Continuous passive motion for preventing venous thromboembolism after total knee arthroplasty

Mao Lin He, Zeng Ming Xiao, Ming Lei, Ting Song Li, Hao Wu, Jun Liao
Cochrane Database of Systematic Reviews 2014 July 29, (7): CD008207

BACKGROUND: Total knee arthroplasty (TKA) is a common form of orthopaedic surgery. Venous thromboembolism (VTE), which consists of deep venous thrombosis (DVT) and pulmonary embolism (PE), is a major and potentially fatal complication after TKA. The incidence of DVT after TKA is 40% to 80% and the incidence of PE is approximately 2%. It is generally agreed that thromboprophylaxis should be used in patients who undergo TKA. Both pharmacological and mechanical methods are used in the prevention of DVT. Pharmacological methods alter the blood coagulation profile and may increase the risk of bleeding complications. When pharmacological methods cannot be used the mechanical methods become crucial for VTE prophylaxis. Continuous passive motion (CPM) is provided through an external motorised device which enables a joint to move passively throughout a preset arc of motion. Despite the theoretical effectiveness and widespread use of CPM, there are still differing views on the effectiveness of CPM as prophylaxis against thrombosis after TKA. This is an update of the review first published in 2012.

OBJECTIVES: The aim of this review was to determine the effectiveness of continuous passive motion (CPM) therapy for preventing venous thromboembolism (VTE) in patients after total knee arthroplasty (TKA).

SEARCH METHODS: For this update the Cochrane Peripheral Vascular Diseases Group Trials Search Co-ordinator searched the Specialised Register (last searched February 2014), CENTRAL (2014, Issue 1), Ovid MEDLINE (to week 1 February 2014) and EMBASE (to Week 07 2014).

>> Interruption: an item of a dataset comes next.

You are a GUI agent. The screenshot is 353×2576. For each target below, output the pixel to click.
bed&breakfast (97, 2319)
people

SELECTION CRITERIA: Randomised controlled trials (RCTs) comparing the use of CPM with control in preventing DVT or PE after TKA. People aged 18 years and older who had undergone TKA were included in this review. We excluded studies of patients who presented with DVT at baseline. The experimental and control groups received similar postoperative care and therapy other than the CPM.

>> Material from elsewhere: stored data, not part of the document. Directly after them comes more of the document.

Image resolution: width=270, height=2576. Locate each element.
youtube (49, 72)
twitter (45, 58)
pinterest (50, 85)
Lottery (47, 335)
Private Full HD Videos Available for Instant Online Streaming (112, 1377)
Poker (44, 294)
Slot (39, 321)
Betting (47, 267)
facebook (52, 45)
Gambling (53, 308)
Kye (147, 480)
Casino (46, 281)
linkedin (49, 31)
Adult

DATA COLLECTION AND ANALYSIS: Two review authors independently assessed the citations retrieved by the search strategies for reports of relevant RCTs. They independently selected trials that satisfied the inclusion criteria, extracted data and undertook quality assessment. Effects were estimated as risk ratios (RRs), mean differences or standardised mean differences with 95% confidence intervals (CIs). Meta-analyses were performed using a fixed-effect model for continuous variables. Where heterogeneity existed (determined by the I(2) statistic) a random-effects model was used.

MAIN RESULTS: Eleven RCTs involving 808 participants met the inclusion criteria. The methodological quality of the included studies was variable and most of the predefined outcomes were reported by only one or two studies, therefore the quality of the evidence was low. Five studies with a total of 405 patients reported the incidence of DVT. In the CPM group (205 patients) 36 developed DVT (18%) compared to 29 (15%) in the control group (200 patients). The results of the meta-analysis showed no evidence that CPM had any effect on preventing VTE after TKA (RR 1.22, 95% CI 0.84 to 1.79). One trial (150 participants) did not find PE in any of the patients during hospitalisation or in the subsequent three months. PE was not reported in the other included studies. None of the trials reported deaths among the included participants.

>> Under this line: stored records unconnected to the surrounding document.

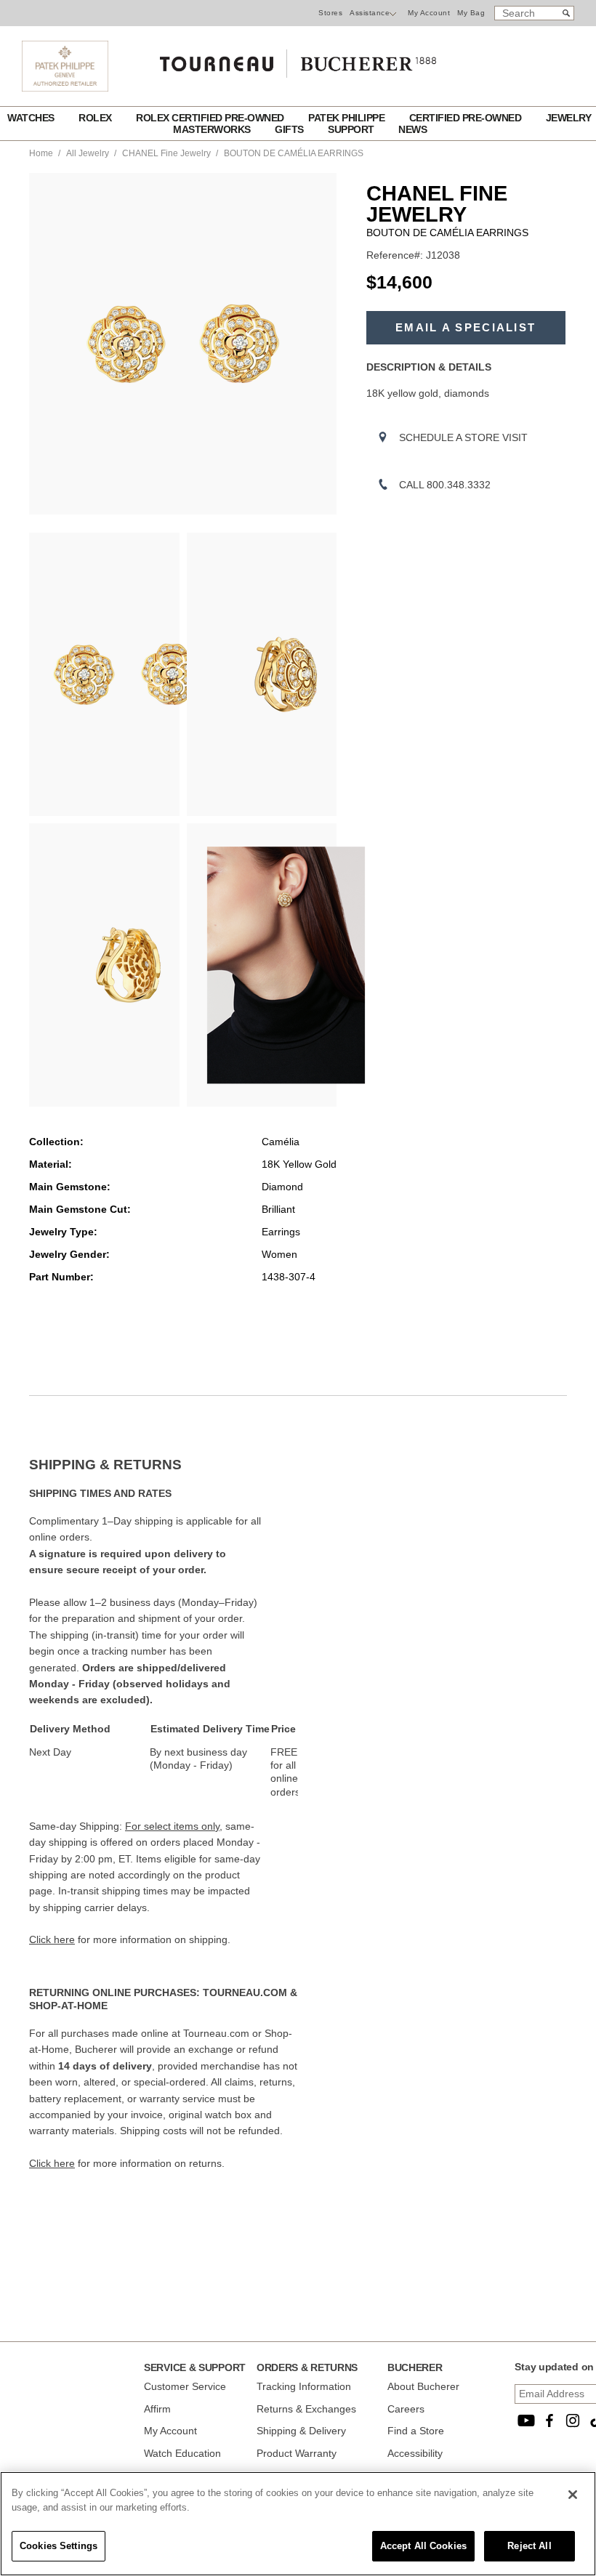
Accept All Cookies (423, 2545)
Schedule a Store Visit (463, 437)
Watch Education (182, 2453)
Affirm (157, 2409)
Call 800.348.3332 (445, 484)
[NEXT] (326, 344)
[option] (104, 674)
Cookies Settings (58, 2545)
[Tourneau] (298, 59)
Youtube (526, 2420)
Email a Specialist (465, 328)
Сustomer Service (185, 2386)
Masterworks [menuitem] (213, 129)
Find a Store (415, 2430)
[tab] (163, 1465)
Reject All (529, 2545)
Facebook (549, 2420)
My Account (429, 13)
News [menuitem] (412, 129)
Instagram (572, 2420)
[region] (298, 2523)
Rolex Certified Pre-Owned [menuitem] (211, 118)
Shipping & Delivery (301, 2430)
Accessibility (415, 2453)
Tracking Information (304, 2386)
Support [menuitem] (352, 129)
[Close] (573, 2495)
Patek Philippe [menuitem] (347, 118)
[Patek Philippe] (65, 88)
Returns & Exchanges (306, 2409)
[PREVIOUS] (40, 344)
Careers (405, 2409)
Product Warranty (297, 2453)
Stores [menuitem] (330, 13)
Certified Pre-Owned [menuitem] (466, 118)
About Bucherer (423, 2386)
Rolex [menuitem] (96, 118)
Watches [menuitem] (32, 118)
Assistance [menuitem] (370, 13)
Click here (52, 1939)
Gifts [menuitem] (290, 129)
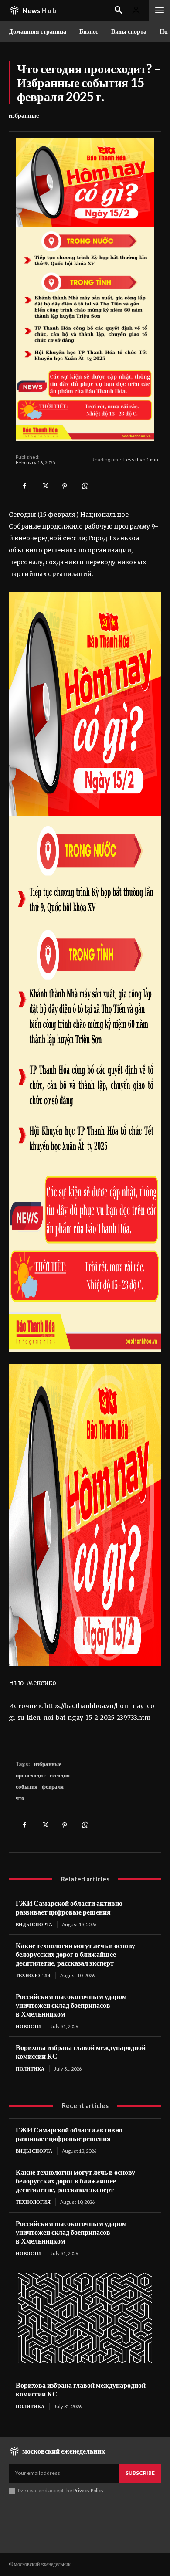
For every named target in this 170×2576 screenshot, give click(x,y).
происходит (30, 1775)
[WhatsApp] (84, 486)
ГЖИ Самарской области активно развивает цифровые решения (69, 1907)
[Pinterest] (64, 486)
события (26, 1786)
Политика (30, 2068)
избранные (24, 115)
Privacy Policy (88, 2490)
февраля (53, 1786)
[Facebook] (24, 486)
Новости (28, 2026)
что (20, 1797)
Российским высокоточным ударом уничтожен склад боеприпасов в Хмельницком (71, 2005)
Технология (33, 1975)
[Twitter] (44, 486)
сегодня (60, 1775)
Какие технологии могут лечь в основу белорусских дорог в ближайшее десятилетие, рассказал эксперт (75, 1954)
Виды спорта (34, 1924)
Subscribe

AUTHORS' CONCLUSIONS: There is not enough evidence from the available RCTs to conclude that CPM reduces VTE after TKA. We cannot assess the effect of CPM on mortality because no such events occurred amongst the participants of these trials. The quality of the evidence was low. The results are supported by only a small number of studies, most of which are of low to moderate quality.